[EXERCISE DESCRIPTION]
Take the entries below and print only the lines from the one with "Click the XSMB" through the one with "Task: Open the Group auto-select dropdown", exactly as they stand, both ends included.

[Items listed in a dataset]
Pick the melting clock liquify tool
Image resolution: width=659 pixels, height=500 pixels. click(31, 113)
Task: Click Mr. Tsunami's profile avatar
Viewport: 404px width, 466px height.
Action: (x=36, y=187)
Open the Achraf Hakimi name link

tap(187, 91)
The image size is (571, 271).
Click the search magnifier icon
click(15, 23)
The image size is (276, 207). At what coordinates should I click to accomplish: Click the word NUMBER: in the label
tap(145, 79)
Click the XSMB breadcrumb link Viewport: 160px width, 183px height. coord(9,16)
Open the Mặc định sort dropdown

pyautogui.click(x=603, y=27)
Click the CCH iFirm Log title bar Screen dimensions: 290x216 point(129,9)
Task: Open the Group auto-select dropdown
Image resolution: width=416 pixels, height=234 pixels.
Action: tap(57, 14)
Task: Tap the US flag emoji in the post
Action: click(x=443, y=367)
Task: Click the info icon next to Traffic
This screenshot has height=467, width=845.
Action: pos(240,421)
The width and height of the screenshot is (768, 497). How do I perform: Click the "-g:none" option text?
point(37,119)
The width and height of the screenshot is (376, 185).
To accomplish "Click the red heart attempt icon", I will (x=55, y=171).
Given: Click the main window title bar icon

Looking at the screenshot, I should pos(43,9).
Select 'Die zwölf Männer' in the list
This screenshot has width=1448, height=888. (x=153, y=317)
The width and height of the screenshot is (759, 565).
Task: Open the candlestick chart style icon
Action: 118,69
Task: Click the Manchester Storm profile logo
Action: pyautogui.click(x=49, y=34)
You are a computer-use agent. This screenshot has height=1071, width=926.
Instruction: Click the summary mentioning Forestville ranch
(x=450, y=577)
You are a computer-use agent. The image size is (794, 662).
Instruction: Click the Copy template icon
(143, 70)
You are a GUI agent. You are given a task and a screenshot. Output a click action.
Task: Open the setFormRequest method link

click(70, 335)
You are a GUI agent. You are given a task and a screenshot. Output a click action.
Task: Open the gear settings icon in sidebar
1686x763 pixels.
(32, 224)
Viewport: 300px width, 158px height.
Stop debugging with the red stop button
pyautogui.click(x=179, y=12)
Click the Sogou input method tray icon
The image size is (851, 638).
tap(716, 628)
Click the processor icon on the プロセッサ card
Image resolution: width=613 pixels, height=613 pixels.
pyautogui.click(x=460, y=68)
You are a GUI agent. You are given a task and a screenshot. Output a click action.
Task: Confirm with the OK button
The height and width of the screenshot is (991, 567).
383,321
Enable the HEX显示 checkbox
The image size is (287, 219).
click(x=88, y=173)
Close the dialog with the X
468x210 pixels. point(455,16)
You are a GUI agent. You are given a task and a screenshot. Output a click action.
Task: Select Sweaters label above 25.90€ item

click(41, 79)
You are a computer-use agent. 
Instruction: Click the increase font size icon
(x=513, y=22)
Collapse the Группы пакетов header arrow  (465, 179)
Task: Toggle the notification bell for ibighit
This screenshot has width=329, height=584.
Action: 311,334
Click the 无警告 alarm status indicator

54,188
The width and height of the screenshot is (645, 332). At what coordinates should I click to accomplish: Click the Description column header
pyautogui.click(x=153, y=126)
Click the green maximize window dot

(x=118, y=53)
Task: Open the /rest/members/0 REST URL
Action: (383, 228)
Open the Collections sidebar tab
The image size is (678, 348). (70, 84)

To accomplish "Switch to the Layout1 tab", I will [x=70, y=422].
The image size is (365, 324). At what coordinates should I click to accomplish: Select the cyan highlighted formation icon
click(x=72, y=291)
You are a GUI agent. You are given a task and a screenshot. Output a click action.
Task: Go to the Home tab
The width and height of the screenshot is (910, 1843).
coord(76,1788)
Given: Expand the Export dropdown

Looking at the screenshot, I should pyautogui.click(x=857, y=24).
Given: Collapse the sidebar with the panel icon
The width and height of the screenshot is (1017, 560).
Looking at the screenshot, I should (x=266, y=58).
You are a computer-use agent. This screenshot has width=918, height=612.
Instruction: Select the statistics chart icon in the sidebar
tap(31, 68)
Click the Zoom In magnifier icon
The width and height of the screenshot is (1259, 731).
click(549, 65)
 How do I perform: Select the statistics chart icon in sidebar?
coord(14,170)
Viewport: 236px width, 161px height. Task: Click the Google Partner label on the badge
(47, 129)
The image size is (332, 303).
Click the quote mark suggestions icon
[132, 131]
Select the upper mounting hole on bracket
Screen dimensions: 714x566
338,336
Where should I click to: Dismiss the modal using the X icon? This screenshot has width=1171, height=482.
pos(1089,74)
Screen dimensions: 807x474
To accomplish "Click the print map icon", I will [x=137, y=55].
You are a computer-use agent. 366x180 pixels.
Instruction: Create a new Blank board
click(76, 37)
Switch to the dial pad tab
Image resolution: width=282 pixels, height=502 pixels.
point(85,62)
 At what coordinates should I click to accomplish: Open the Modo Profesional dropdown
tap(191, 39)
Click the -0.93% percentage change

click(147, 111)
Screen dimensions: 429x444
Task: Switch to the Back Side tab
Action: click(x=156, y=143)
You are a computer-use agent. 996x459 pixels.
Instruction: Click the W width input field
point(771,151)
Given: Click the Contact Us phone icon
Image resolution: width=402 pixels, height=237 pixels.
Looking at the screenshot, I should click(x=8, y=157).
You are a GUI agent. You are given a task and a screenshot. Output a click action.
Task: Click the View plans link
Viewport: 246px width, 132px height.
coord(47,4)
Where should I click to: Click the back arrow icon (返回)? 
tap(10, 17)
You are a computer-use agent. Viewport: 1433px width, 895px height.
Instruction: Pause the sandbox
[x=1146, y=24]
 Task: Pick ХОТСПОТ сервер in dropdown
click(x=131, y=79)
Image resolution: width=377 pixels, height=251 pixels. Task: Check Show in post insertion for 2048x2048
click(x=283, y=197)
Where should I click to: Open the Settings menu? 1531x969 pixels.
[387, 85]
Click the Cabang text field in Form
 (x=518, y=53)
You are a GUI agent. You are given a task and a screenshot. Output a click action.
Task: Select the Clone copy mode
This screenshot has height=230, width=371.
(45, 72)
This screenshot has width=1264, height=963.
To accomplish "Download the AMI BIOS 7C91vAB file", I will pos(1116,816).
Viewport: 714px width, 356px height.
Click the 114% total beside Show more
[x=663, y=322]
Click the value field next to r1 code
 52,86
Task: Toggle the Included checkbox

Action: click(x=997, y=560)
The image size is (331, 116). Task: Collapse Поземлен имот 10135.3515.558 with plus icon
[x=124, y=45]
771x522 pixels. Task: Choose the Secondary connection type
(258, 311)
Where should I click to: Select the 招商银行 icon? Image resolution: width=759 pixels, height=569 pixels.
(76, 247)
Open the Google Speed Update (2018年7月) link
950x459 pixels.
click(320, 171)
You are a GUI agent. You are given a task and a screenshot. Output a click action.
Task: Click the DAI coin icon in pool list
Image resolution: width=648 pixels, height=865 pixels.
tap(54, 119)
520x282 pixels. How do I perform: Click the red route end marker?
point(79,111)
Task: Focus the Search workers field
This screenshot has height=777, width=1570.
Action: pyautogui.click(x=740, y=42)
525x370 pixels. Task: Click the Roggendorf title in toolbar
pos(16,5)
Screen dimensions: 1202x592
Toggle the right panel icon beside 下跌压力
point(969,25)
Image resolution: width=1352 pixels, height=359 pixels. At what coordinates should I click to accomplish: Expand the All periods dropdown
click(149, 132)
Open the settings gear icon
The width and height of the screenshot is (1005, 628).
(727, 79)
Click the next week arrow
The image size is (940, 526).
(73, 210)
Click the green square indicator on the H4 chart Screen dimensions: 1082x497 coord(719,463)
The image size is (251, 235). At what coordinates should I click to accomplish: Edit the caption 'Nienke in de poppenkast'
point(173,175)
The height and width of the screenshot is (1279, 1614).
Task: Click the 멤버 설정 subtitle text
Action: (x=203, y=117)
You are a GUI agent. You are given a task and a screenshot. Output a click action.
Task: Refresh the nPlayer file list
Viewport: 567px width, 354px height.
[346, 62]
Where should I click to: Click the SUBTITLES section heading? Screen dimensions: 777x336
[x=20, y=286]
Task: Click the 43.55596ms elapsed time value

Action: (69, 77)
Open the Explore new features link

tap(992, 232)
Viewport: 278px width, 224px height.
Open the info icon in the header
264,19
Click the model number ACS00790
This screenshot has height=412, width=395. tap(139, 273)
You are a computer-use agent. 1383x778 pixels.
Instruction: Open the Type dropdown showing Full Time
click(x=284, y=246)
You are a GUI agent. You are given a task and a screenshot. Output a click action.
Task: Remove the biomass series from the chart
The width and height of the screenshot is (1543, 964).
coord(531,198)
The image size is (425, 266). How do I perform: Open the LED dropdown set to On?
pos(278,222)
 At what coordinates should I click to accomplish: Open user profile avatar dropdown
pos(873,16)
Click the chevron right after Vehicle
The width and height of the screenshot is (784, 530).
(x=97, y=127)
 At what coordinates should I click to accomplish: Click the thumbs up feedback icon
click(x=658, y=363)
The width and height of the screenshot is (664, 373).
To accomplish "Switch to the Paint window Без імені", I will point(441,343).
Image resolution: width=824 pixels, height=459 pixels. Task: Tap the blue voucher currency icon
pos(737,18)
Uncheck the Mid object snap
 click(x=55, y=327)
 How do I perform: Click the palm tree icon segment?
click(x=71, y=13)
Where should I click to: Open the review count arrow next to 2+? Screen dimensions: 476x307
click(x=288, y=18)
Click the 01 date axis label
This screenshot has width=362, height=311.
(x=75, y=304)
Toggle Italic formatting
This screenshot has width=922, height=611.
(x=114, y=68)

[WRITTEN RESPONSE]
Click the XSMB breadcrumb link Viewport: 160px width, 183px height. coord(9,16)
Open the Mặc định sort dropdown

pyautogui.click(x=603, y=27)
Click the CCH iFirm Log title bar Screen dimensions: 290x216 point(129,9)
Task: Open the Group auto-select dropdown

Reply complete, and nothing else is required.